▶ [YOUR INSTRUCTIONS] If an entry holds a picture, drop the picture and restate the rest word for word.

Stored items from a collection
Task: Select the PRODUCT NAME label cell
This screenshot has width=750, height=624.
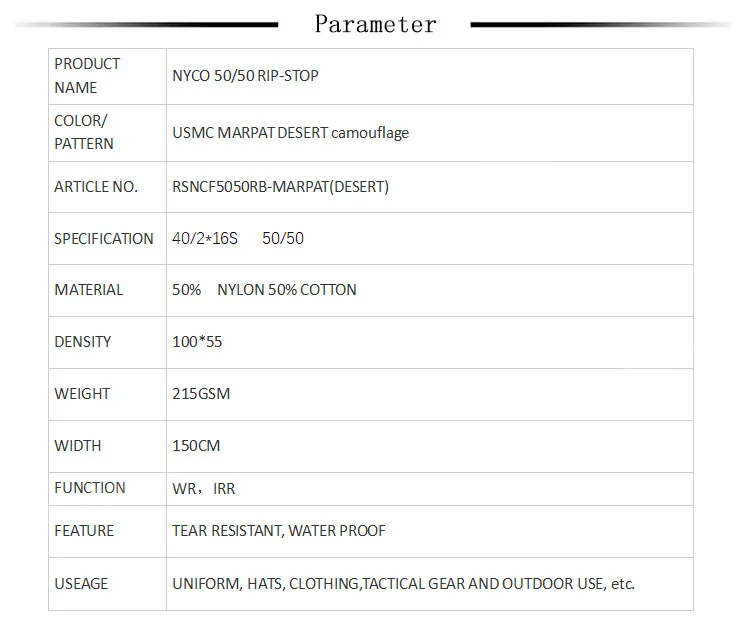Action: [x=107, y=77]
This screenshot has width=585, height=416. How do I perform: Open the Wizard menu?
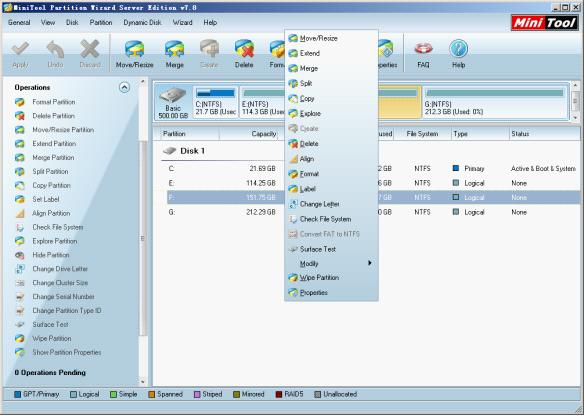(182, 22)
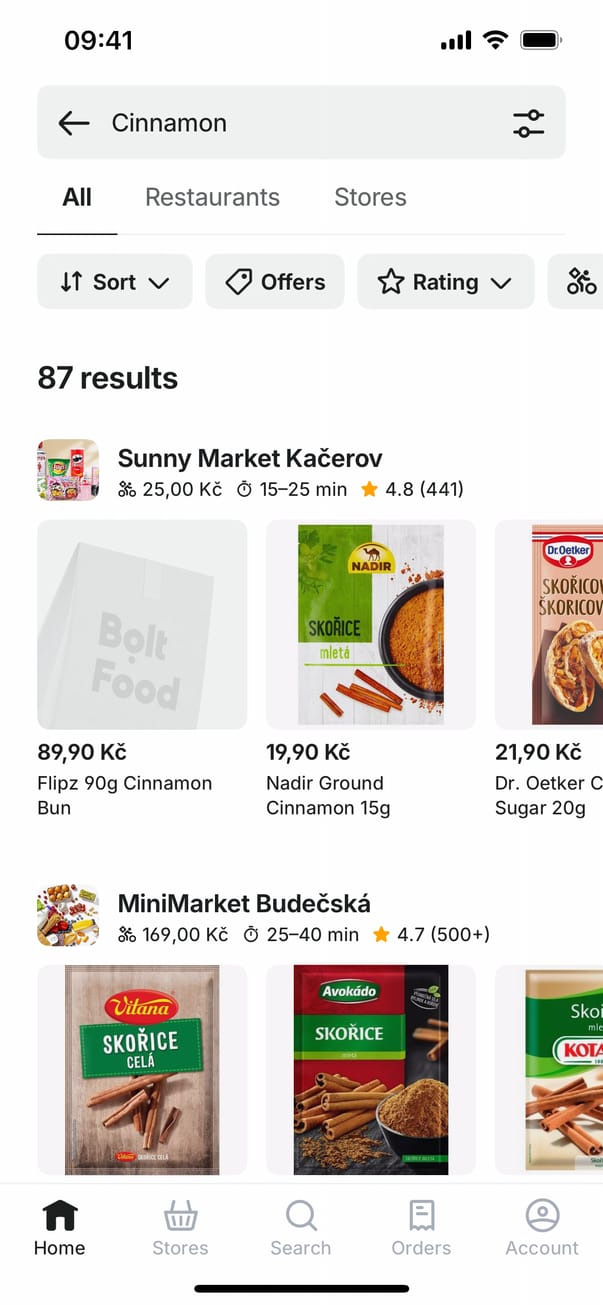Toggle the Offers filter chip
Image resolution: width=603 pixels, height=1305 pixels.
click(275, 282)
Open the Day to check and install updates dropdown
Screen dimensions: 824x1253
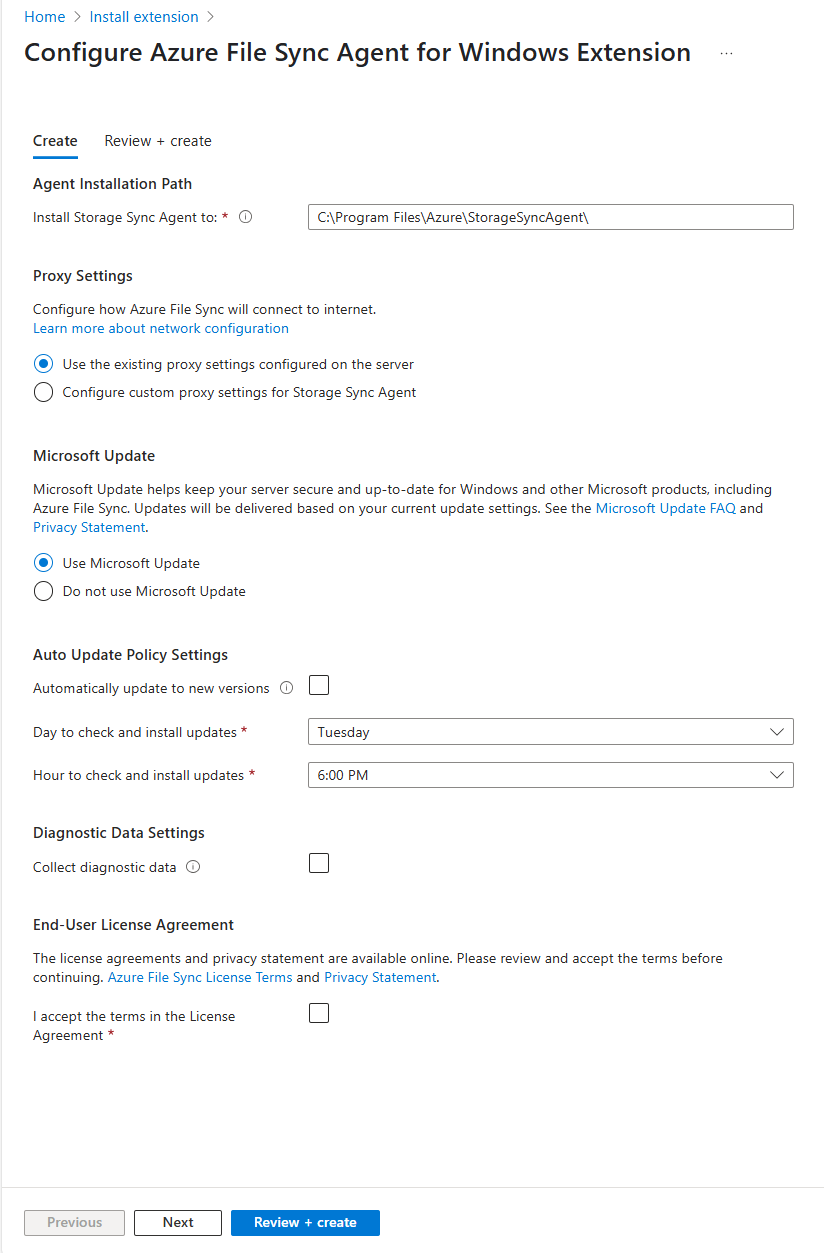(550, 731)
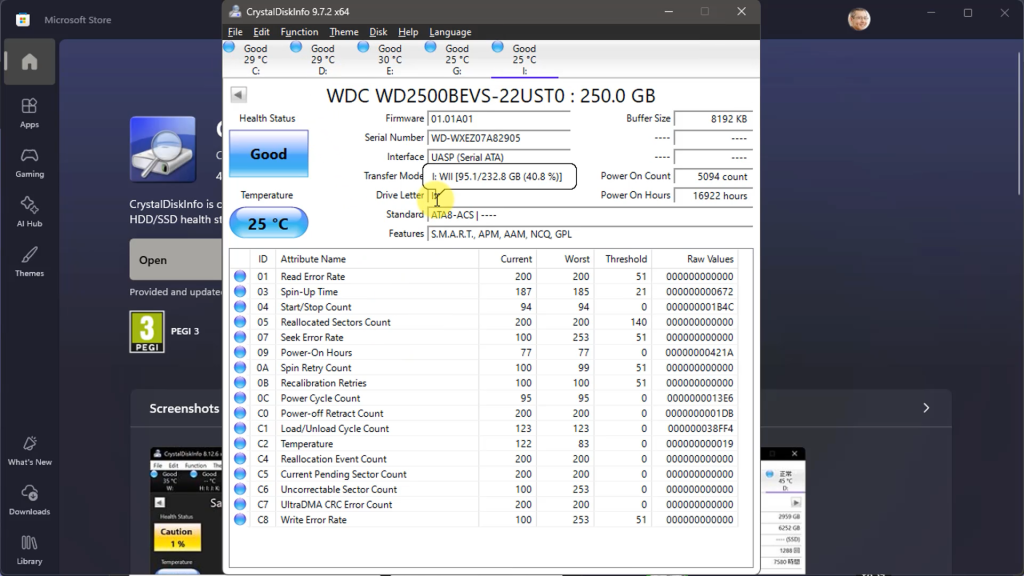This screenshot has width=1024, height=576.
Task: Open AI Hub in the sidebar
Action: (29, 209)
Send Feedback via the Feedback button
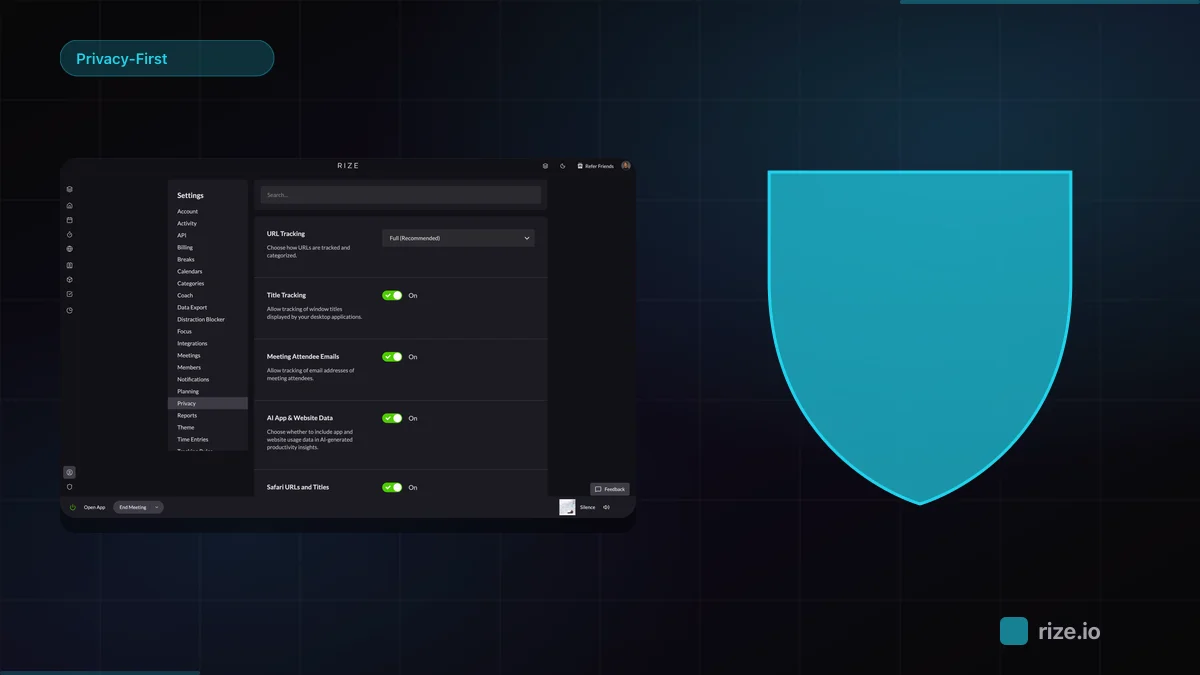1200x675 pixels. [x=610, y=489]
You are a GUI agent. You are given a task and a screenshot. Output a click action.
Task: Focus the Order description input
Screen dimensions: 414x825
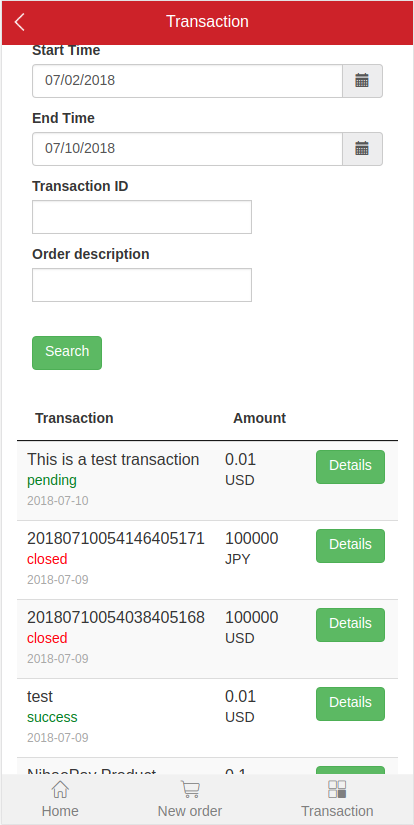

▶ [ANSWER TO THE EXERCISE]
Task: Select the PRODUCT NAME label cell
This screenshot has width=750, height=624.
Action: [x=107, y=77]
This screenshot has width=585, height=416. How do I perform: Open the Wizard menu?
(182, 22)
Toggle the Offers filter chip
Image resolution: width=603 pixels, height=1305 pixels.
click(275, 282)
Open the Day to check and install updates dropdown
Screen dimensions: 824x1253
(550, 731)
This screenshot has width=1024, height=576.
Task: Open AI Hub in the sidebar
Action: (29, 209)
Send Feedback via the Feedback button
1200x675 pixels. [x=610, y=489]
You are a GUI agent. You are given a task and a screenshot. Output a click action.
Task: Focus the Order description input
Screen dimensions: 414x825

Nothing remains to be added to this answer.